Die Rolle von Erzbischof Ludwig Müller als vatikanischer Glaubenshüter ähnelt der eines parteipolitischen Generalsekretärs. Spitzzüngige, durchaus provokante Thesen gehören in diesem Amt zum Tagesgeschäft. Das muss so sein, und das ist völlig in Ordnung. Wenn man allerdings die jüngste Aussage Müllers hört, in der er einen Zusammenhang zwischen Kritik an der katholischen Kirche und der Pogromstimmung im Dritten Reich herstellt, fällt einem spontan der Satz von Albert Einstein ein: Zwei Dinge sind unendlich, das Universum und die menschliche Dummheit, aber bei dem Universum bin ich mir noch nicht ganz sicher.
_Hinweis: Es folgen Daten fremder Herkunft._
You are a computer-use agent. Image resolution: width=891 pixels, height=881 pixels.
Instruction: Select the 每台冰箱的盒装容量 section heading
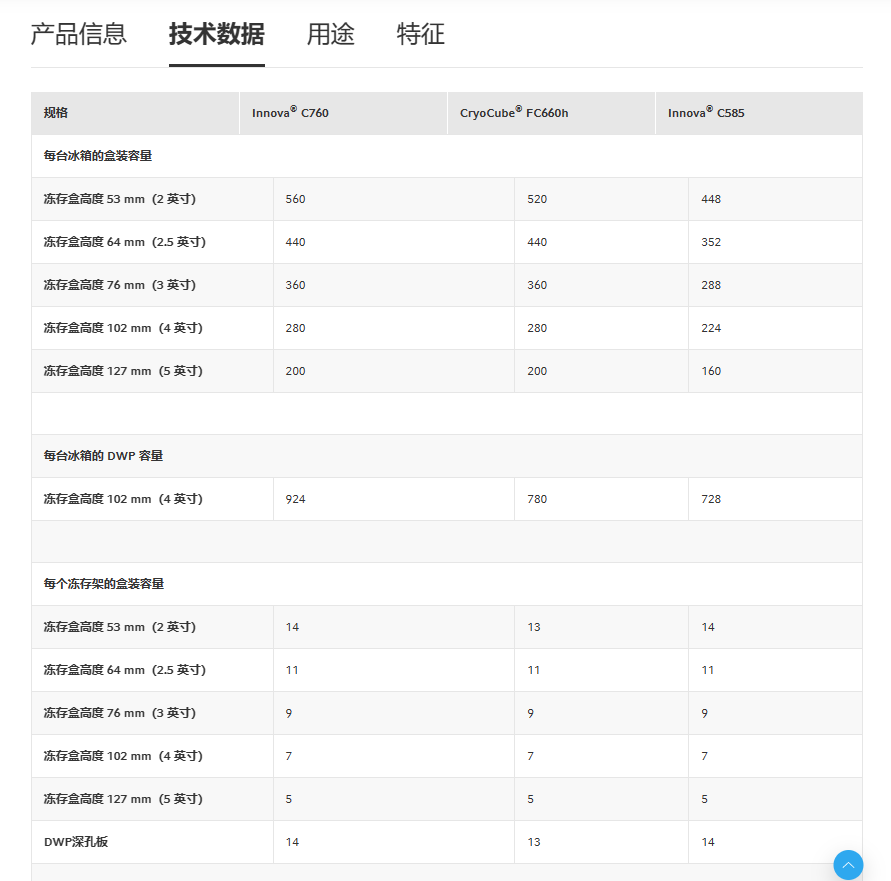coord(98,156)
Wann verstehen Interessensvertreter endlich, dass nichts, aber auch gar nichts in unserem Land so schlimm sein kann, dass es einen Vergleich mit dem menschenverachtenden Horrorregime der Nazi-Zeit rechtfertigt! Unsere Sprache bietet ein großes Repertoire, scharf und pointiert seine Meinung zu artikulieren - ohne plumpe, törichte Holocaust-Rhetorik. Erzbischof Müller ist dazu offensichtlich nicht fähig.

Schon in seiner Zeit als Regensburger Bischof warf er den Medien in Zusammenhang mit den Missbrauchsfällen eine Kampagne gegen die Kirche vor und rückte die Berichterstattung in die Nähe der kirchenfeindlichen Haltung der Nationalsozialisten. Welche Haltung vermittelt Müller den Gläubigen mit seiner Wortwahl? Selbstgerechtigkeit statt Selbstreflektion. Demagogie statt Rhetorik. Damit schadet er in erster Linie seiner eigenen Kirche. Wem der gute Ton fehlt, dem fehlt die Eignung für ein öffentliches Amt. Das gilt für Generalsekretäre wie für Glaubenshüter.